The disconnected feel of the movie hasn't improved with time, either, though I can say now from an informed perspective that it feels like a movie led by the animation department rather than story, and the 'animator's animator', at that, not 'actors with pencils'– so much of it seems to be predicated on 'this would be fun to move around' rather than getting into the heads and hearts of the characters. Hence the jazz club in the jungle, and the songs which do nothing to advance the story or characters but do provide a fine platform for mucking about. I can see why animators' animators of today hold it in such high regard. For someone who bemoans the hegemony of plot-driven Story in the world of animated films these days, it was a salient lesson in what can go wrong without someone at the wheel who has a strong sense of storytelling priorities and how to serve the Big Picture of the film.

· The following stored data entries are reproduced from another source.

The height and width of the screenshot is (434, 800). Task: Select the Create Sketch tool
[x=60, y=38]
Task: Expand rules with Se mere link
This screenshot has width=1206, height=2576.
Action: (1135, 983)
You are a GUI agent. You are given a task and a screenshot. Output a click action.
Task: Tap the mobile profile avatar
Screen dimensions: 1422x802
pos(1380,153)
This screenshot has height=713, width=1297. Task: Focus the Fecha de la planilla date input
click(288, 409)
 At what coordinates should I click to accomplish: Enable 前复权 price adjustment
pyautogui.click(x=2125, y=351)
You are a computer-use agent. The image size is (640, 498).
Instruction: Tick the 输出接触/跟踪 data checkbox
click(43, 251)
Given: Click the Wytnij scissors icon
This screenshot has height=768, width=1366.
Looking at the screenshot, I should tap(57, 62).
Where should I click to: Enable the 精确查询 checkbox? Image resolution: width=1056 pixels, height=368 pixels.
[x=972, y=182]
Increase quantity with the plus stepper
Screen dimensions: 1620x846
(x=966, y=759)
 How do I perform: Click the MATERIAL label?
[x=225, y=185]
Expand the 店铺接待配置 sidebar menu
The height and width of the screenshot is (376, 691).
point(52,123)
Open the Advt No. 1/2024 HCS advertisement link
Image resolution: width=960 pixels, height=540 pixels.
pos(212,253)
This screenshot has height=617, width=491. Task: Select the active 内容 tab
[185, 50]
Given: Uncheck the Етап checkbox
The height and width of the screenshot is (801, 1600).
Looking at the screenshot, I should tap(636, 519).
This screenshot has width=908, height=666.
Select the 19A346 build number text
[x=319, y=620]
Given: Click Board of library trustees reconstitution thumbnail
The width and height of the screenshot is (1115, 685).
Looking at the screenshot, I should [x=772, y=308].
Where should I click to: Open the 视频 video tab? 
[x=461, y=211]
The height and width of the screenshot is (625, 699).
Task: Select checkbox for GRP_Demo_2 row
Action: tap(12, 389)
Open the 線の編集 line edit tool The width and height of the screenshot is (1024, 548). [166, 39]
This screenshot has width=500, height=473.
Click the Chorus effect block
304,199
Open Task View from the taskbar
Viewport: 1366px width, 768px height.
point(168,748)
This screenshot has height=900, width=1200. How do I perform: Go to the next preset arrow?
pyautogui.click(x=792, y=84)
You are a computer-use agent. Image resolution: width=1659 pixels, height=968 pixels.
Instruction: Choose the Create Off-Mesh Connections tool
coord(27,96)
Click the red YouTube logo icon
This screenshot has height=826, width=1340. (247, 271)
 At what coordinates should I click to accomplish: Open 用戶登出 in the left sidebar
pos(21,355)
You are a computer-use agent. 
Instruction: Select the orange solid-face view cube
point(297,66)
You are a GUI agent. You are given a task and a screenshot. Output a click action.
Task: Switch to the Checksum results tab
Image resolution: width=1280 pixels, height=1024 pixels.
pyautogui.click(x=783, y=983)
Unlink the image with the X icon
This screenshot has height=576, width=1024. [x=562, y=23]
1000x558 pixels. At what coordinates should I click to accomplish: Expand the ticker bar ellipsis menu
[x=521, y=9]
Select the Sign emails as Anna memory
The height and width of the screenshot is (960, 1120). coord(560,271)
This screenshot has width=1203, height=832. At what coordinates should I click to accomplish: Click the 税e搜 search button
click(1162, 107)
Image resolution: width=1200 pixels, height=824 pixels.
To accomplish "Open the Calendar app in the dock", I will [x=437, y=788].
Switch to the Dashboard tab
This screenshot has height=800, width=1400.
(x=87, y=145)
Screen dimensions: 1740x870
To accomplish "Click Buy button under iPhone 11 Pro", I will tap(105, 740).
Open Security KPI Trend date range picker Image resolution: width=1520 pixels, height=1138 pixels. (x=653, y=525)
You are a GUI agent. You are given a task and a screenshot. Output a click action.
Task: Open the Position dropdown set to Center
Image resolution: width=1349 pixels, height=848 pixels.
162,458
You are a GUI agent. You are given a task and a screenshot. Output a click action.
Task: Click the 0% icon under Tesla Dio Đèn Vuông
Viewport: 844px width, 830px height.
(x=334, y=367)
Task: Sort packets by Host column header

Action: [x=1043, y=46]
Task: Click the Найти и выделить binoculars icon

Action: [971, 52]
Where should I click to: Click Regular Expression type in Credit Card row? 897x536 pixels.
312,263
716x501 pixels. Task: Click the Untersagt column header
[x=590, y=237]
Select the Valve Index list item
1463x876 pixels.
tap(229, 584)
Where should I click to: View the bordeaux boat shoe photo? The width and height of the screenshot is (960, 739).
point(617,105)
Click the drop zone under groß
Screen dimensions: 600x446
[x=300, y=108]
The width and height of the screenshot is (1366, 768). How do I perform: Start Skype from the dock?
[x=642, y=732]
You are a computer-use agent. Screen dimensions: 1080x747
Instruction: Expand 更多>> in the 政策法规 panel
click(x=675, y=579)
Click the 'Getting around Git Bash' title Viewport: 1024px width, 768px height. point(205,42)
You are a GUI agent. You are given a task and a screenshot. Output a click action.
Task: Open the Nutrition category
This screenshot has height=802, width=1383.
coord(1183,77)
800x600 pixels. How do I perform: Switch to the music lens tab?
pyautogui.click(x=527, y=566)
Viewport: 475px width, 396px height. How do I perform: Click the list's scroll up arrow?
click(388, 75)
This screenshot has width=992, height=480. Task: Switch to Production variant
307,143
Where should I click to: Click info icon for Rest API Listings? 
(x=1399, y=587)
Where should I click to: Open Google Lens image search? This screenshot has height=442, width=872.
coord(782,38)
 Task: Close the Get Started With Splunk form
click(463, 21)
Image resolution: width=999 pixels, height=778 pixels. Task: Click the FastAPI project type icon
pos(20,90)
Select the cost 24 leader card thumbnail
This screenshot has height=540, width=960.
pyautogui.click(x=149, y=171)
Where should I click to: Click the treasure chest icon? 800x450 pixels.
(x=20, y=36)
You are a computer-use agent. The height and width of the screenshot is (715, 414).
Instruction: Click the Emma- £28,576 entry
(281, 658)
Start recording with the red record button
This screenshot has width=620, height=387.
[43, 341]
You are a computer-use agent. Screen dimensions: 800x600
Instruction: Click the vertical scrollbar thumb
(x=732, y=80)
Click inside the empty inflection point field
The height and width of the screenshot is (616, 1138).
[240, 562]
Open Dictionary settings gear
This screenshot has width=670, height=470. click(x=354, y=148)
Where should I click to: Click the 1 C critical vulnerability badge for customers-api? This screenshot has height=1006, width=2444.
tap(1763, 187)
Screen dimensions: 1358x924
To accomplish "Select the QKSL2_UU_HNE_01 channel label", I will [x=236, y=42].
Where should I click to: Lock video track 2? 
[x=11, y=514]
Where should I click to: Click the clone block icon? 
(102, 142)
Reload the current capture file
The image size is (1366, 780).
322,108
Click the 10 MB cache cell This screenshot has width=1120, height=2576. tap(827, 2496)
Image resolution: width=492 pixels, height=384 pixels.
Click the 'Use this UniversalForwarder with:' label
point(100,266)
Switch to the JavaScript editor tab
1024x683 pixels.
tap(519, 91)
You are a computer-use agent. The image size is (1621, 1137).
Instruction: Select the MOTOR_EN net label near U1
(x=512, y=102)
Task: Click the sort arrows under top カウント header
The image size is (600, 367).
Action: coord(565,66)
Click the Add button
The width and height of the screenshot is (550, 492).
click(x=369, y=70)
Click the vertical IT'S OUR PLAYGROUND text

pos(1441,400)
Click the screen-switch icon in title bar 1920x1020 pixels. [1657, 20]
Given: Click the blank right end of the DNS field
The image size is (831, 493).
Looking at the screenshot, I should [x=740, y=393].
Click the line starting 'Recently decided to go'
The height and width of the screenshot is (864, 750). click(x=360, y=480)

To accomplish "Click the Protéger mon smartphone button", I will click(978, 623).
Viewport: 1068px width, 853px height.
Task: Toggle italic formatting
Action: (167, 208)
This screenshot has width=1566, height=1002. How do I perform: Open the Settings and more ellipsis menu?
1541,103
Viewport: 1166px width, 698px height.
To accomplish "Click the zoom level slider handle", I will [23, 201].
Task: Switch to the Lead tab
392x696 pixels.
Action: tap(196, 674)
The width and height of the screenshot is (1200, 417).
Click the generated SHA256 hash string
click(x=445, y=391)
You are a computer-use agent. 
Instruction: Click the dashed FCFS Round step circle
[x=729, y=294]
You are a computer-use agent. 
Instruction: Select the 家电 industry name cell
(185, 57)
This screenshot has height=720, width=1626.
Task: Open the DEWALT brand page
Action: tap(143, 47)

Luckily the emotional side, which had left me so cold as a child, has been saved by an external force: not to deliver any spoilers, but the finale of Cabin Pressure makes allusion to Jungle Book, and because the former handles character arcs and emotional lives so much better than the latter, all I had to do was graft in the feelings as instructed and voilà! Some semblance of depth. Pure pixie dust.

Next week is The Little Mermaid ... I actually know people who worked on that one, should be interesting in an entirely different way ...


*Perhaps not strictly true: I was born at the end of the era in which Disney periodically re-released classic films, and I know my parents took me to a few of those, though I don't particularly remember Jungle Book being one of them.

Date: 2016-09-05 03:32 pm (UTC)
king_touchy: Olivia Colman (colman)
From: [personal profile] king_touchy
As a kid, I thought Jungle Book had a sad ending, in that Mowgli had to go because all children have to grow up and leave childhood. Because, seriously -- why on earth would you give up all those wacky hijinks?

I adored the soundtrack and listened to it repeatedly, like small children do. This was back before VHS tapes. I didn't see the movie again for years, until I got the tape for my own kids. I still liked the music and still thought that going with the girl at the end was a dumb idea.